Los cambios sociales son la experimentación directa en la lucha con los pueblos. Y los hombres y mujeres caminamos intentado encontrar caminos y recreando, y aprendiendo de nosotros mismos, del camino del dolor, de los fracasos, de volverse a levantar. De mil veces empezar de nuevo. Porque, sencillamente, los cambios sociales no están a la vuelta de la esquina. No están al alcance de la mano en lo inmediato. Son una larga construcción colectiva, de esfuerzo, de trabajo, de errores, de aciertos, de compromiso, de sacrificio. Siempre ha sido así.
Lo imposible, parece que cuesta un poco más. Por eso, en el fondo, no hay derrotas. Solo sufren derrotas aquellos que dejan de luchar.

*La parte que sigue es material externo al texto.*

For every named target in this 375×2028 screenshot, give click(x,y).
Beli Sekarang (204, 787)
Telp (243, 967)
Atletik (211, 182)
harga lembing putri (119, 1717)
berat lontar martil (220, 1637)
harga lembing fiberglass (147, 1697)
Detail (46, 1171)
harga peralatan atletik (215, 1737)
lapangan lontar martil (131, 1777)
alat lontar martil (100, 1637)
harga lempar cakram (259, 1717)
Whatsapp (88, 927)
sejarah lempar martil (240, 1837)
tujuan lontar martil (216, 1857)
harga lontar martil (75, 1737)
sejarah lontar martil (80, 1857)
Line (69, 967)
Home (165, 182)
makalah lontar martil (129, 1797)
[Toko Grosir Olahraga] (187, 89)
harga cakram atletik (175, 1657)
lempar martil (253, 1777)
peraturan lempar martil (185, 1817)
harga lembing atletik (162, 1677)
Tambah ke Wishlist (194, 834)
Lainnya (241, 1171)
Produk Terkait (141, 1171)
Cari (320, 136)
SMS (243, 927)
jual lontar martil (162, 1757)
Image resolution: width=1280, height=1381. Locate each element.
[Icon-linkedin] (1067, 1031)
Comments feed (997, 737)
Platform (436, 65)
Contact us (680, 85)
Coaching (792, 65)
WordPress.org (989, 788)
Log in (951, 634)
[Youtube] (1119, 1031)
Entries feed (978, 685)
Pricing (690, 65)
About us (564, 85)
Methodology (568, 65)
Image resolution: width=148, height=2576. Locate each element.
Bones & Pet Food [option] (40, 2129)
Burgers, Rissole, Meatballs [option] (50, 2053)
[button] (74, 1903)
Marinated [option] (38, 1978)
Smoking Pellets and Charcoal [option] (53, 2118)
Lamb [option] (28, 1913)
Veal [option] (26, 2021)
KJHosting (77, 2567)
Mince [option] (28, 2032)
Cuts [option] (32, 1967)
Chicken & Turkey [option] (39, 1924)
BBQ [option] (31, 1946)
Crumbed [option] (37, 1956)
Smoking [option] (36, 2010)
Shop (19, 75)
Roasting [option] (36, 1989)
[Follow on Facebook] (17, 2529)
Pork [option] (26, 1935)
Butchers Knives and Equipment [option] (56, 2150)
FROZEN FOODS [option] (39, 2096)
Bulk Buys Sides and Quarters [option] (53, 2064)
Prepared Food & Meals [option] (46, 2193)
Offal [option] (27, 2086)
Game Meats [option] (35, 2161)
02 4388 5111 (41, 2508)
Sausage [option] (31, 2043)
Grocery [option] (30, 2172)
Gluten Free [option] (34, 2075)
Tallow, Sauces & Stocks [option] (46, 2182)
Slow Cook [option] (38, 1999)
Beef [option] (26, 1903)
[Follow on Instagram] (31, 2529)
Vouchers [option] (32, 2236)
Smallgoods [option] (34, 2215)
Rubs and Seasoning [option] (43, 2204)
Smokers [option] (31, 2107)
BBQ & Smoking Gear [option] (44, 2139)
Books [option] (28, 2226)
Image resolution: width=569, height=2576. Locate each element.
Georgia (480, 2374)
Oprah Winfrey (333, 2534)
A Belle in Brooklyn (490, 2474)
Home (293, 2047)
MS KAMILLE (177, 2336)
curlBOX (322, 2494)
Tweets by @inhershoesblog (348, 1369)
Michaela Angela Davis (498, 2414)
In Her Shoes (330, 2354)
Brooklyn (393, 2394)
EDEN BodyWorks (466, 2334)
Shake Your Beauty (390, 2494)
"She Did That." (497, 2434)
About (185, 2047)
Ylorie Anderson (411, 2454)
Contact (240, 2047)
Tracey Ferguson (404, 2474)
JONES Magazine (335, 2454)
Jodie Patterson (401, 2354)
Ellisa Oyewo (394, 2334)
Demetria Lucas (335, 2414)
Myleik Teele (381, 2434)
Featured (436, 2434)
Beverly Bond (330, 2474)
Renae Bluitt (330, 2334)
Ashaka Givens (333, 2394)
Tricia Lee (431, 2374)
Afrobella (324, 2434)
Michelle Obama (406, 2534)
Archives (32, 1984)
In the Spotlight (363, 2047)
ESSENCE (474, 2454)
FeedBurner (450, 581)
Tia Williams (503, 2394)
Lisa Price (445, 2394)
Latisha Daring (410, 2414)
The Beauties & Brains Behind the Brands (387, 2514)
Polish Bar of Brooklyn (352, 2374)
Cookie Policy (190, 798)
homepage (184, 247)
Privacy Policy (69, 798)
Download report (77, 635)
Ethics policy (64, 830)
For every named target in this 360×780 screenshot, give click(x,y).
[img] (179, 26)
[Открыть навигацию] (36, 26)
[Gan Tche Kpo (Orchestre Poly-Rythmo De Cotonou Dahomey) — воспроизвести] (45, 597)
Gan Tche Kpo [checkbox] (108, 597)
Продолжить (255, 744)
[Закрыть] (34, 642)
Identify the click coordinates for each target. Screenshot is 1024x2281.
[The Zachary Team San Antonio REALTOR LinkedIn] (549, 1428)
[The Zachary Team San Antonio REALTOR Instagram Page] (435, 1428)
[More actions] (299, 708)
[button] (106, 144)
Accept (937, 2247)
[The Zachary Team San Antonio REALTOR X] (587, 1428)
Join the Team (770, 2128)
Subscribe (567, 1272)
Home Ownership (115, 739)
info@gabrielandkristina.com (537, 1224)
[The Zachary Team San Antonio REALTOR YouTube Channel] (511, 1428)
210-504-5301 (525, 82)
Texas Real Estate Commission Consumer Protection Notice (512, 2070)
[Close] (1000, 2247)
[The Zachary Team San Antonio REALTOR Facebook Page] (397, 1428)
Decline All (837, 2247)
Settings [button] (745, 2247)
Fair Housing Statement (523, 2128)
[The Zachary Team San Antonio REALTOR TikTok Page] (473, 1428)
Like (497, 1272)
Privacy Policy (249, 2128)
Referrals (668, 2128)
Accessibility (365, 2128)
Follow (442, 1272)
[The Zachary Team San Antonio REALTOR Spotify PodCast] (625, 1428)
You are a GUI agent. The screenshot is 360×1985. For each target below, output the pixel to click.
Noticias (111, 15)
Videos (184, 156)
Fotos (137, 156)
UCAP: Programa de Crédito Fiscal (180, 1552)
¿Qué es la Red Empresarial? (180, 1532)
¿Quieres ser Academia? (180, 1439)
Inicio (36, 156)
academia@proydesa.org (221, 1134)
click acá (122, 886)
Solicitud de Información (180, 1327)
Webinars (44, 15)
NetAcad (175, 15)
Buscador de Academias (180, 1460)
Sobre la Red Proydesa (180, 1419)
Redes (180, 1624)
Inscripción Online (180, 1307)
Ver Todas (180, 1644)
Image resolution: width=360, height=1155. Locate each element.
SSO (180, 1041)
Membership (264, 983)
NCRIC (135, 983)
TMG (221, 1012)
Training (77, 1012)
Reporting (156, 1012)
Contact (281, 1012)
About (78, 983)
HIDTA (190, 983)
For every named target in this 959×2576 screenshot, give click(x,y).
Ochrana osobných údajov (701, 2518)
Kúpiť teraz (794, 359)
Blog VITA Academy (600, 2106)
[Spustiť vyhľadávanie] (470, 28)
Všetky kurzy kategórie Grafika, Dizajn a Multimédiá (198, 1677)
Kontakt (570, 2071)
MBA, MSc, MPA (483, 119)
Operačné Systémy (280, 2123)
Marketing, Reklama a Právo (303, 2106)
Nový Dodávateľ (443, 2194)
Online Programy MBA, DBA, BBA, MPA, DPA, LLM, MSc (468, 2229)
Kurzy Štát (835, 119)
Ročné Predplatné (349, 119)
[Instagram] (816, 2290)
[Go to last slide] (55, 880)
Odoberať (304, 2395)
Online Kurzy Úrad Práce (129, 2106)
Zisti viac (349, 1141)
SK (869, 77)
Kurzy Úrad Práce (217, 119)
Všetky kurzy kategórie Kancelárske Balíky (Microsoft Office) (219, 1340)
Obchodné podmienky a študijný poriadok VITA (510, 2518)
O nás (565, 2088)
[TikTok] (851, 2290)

Entonces, esta revolución, que fundamentalmente ha sido la revolución de la dignidad, de la autoestima para los latinoamericanos, nos sembró de sueños, nos llenamos de quijotes. Soñamos que en 15 o 20 años era posible crear una sociedad totalmente distinta y chocamos con la historia. Los cambios materiales son más fáciles que los cambios culturales. Los cambios culturales son, en definitiva, el verdadero cemento de la historia y son una siembra muy lenta de generación en generación.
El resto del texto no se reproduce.